- Wezlynn Tildon, from a 1934 newspaper
- Born: September 19, 1918 Fort Worth, Texas, U.S.
- Died: August 15, 1993 (aged 74) Texas
- Other names: Wezlynn Tilden, Wezlyn Tilden, Weslene Tildon
- Occupation(s): Actress, columnist

= Wezlynn Tildon =

American journalist

Wezlynn Margaret Develle Tildon (September 19, 1918 – August 15, 1993), sometimes billed as Wezlyn Tilden, was an American newspaper columnist and radio actress.

==Early life and education==
Tildon was born in Fort Worth, Texas, the daughter of J. Wesley Tildon Jr. and Bertine Washington Tildon. Her father was a physician. Her uncle was Toussaint T. Tildon, director of the Veterans Hospital at Tuskegee.

Tildon was raised mostly in Chicago, but was a debutante in Harlem in 1939, and was billed as "Harlem's Glamour Girl" in newspapers. She graduated from Wadleigh High School for Girls in 1936, in the same class as composer Arlein Ford Straw. She graduated from New York University in 1942; at NYU, she was president of the Dramatic Art Club, and the only Black drama student in her year. She was a member of Alpha Kappa Alpha. She also attended the University of California, Los Angeles (UCLA).
==Career==
Tildon was junior society columnist for The New York Age newspaper, and worked for the Treasury Department as a young woman. In Chicago, she was a stage actress, and a member of the W. E. B. Du Bois Theater Guild and Skyloft Players. She was in the cast of Here Comes Tomorrow (1947–1948), the first all-Black radio soap opera to be broadcast in America.

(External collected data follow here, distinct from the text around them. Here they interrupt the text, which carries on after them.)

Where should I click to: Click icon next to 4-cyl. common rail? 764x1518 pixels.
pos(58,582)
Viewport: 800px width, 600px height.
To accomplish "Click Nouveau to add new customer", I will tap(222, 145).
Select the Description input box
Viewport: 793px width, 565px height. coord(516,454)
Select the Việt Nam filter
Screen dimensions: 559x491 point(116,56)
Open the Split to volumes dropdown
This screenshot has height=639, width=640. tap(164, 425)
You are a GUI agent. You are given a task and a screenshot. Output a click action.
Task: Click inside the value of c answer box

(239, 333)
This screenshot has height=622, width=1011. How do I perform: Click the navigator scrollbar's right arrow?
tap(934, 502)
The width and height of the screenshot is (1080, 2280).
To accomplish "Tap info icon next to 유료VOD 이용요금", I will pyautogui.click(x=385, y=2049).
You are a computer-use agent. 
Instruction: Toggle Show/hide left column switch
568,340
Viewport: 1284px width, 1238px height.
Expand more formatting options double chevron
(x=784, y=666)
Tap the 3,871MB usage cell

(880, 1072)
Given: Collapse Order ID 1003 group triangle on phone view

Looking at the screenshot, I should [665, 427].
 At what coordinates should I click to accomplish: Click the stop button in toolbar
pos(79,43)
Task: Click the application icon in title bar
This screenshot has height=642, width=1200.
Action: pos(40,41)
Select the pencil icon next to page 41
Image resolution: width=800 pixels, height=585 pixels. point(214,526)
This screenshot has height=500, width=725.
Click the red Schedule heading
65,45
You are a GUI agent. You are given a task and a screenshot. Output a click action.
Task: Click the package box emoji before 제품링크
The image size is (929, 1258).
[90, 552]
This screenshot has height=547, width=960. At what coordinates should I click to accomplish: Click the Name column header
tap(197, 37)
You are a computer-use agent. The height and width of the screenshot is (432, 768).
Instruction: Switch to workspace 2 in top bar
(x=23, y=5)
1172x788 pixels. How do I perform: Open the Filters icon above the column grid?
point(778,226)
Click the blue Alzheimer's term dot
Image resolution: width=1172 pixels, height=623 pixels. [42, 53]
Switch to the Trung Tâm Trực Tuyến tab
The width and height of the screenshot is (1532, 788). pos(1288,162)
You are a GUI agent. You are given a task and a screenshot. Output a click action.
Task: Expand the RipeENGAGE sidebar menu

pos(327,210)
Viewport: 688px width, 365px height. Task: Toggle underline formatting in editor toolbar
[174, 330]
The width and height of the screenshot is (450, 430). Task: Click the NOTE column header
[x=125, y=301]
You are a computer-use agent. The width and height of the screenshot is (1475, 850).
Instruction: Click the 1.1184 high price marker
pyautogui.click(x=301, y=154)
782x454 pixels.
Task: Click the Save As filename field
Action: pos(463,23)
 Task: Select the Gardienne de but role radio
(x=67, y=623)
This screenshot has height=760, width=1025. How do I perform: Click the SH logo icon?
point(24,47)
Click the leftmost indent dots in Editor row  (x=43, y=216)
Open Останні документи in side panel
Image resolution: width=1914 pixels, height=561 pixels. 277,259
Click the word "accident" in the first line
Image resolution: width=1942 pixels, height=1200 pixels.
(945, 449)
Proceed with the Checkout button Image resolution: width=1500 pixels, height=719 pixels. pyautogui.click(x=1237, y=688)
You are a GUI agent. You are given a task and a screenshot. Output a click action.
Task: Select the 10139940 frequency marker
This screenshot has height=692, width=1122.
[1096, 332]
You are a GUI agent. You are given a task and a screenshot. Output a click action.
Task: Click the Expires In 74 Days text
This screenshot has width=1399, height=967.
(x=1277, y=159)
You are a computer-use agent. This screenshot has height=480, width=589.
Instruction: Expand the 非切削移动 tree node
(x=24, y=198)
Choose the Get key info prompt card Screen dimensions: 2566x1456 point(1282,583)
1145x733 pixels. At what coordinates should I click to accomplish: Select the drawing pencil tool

She starred in several episodes of the radio drama anthology series Destination Freedom from 1948 to 1950, playing historical figures such as Harriet Tubman, contralto Marian Anderson, poet Gwendolyn Brooks, and dancer Katherine Dunham. She was also in the regular cast of the first program broadcast over the National Negro Network, The Story of Ruby Valentine (1954), a daily soap opera.

Tildon wrote several songs, radio scripts, and stage plays, including The Cup (1948). She also taught acting classes at the New Era Professional College in Chicago. In 1954, she was "fan mail secretary" at the Today show.
==Personal life==
Tildon died in 1993, at the age of 74, in Texas.